● **WHAT TO DO**: Could you return all of the entries word for word, minus any pictures?

● **DATA FOR THIS EXERCISE**:
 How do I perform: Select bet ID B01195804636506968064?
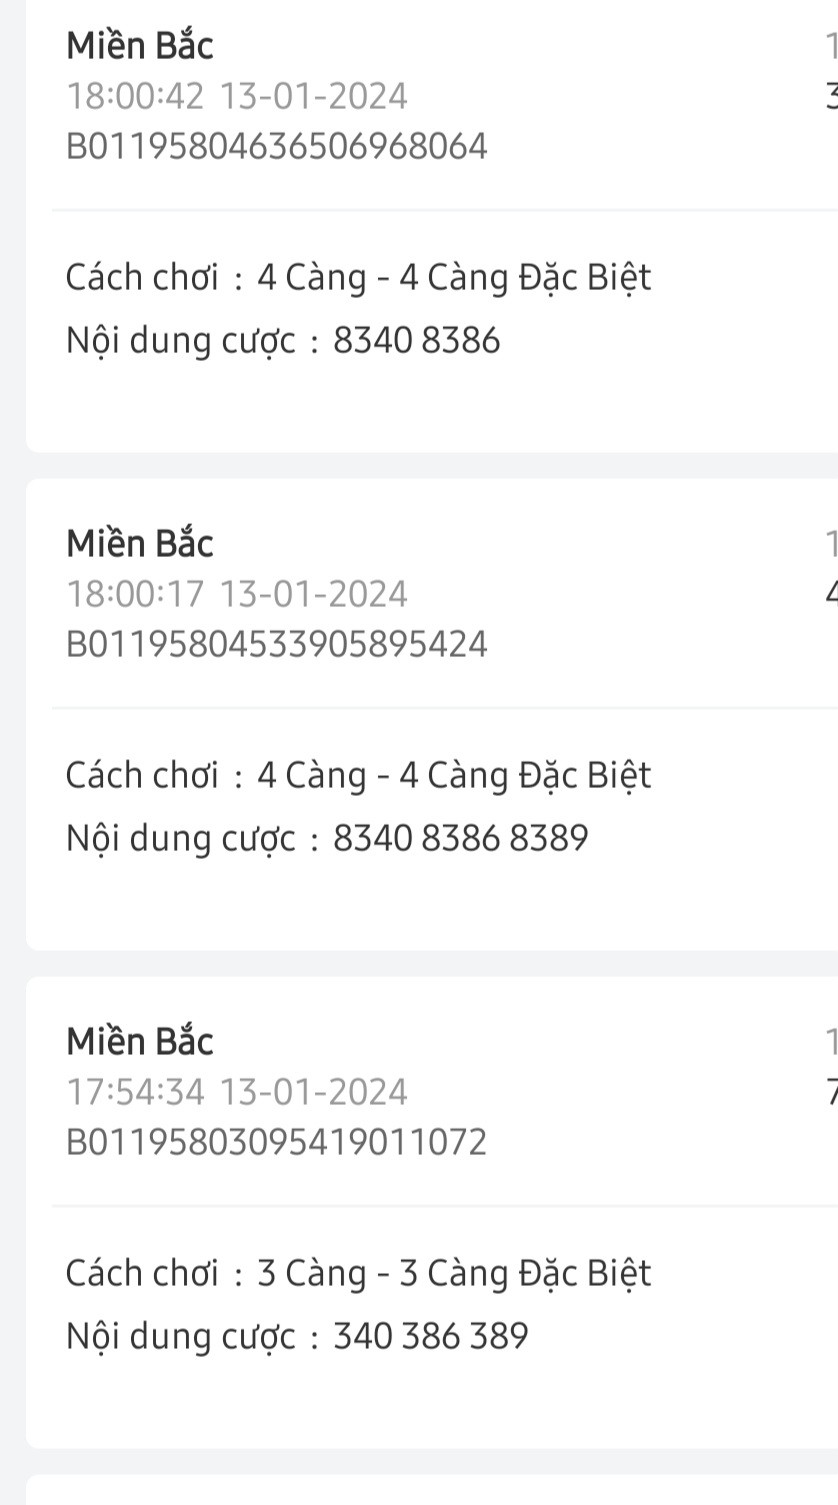pyautogui.click(x=277, y=146)
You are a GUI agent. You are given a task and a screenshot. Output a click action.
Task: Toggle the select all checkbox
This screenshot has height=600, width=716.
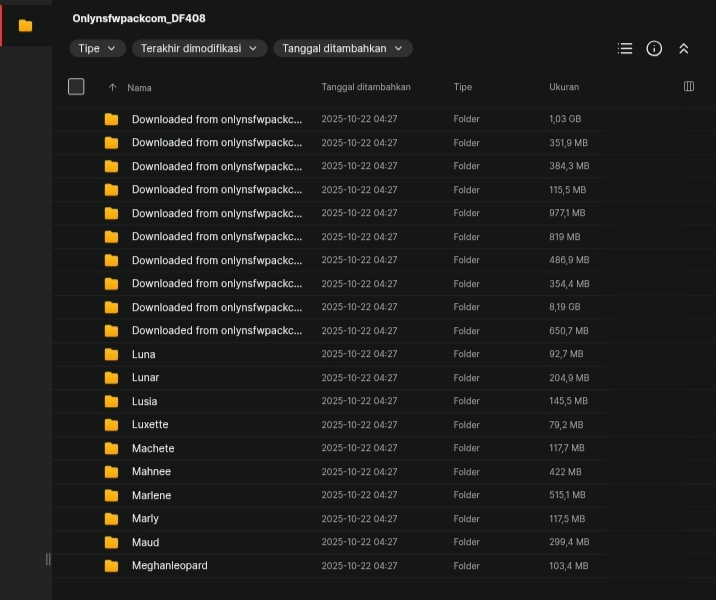click(76, 87)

● **EXERCISE ANSWER**:
 How do I perform: Select bet ID B01195804636506968064?
pyautogui.click(x=277, y=146)
You are a GUI agent. You are given a task and a screenshot. Output a click action.
Task: Toggle the select all checkbox
This screenshot has height=600, width=716.
click(76, 87)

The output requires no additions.